This month we lived at a school in Haripur in south Nepal. For ministry almost every day we would walk to a different village to tell people about Jesus. Some days it would be a 30-minute walk, other days it would be 2 hours or more. We would pass out little books telling the gospel in their Nepali language and our contact would translate what we said, because hardly anyone spoke English.
As we were leaving Nepal, I walked away with a lot of regrets. The greatest one is not taking advantage of every opportunity, whether it was walking to and from ministry or with my host family or with my team. I didn’t see the beauty of the village we were staying at. I didn’t realize how special of an opportunity we had until it was too late. I was too distracted with wondering why my team was the one that didn’t get to be in the Himalayan Mountains and go on hikes and adventures.
Towards the end of the month I learned that the town we were in and the surrounding areas were the forgotten part of Nepal. No one ever wants to visit the southern part, because there are no mountains and it’s pretty hot. It’s not what you picture when you think of Nepal, which is home to Mount Everest. After learning this I began to feel guilty. That’s exactly the way I felt, and it’s not okay. God hasn’t forgotten about that area or about the people that live there. They are still worthy in His eyes, and I wish I would have seen that sooner. I was too distracted by what I wanted out of Nepal and my expectations to see the ways God was moving.

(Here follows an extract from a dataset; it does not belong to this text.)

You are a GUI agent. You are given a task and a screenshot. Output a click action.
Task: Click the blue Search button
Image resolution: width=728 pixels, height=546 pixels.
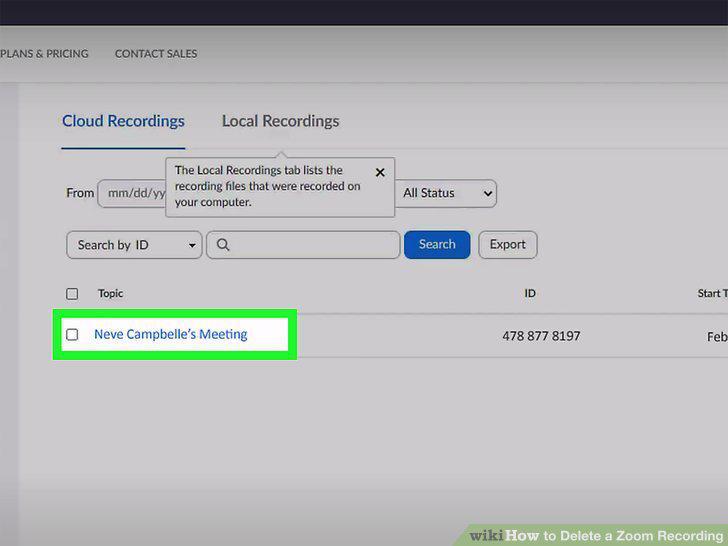[x=437, y=244]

I didn’t start to want to bond with my host family until about the last week. After spending time with them I saw how beautiful their hearts are. They are so passionate about the people of Nepal and in wanting them all to know Jesus. They taught me a lot about what it means to be a servant.
I can’t go back and change anything now. All I can do is focus on the good that came from this month like what God taught me and that I have a wonderful Nepali family now. In a way I am thankful for a month like this, because I know I don’t want it to happen again and I know how to prevent it if it starts to happen. I know the guilt and regrets of not taking advantage of every opportunity presented in front of me and I never want to experience that again. So please pray for me for the rest of this journey to remember Nepal and that I will wholeheartedly pursue every opportunity I have in front of me from now on.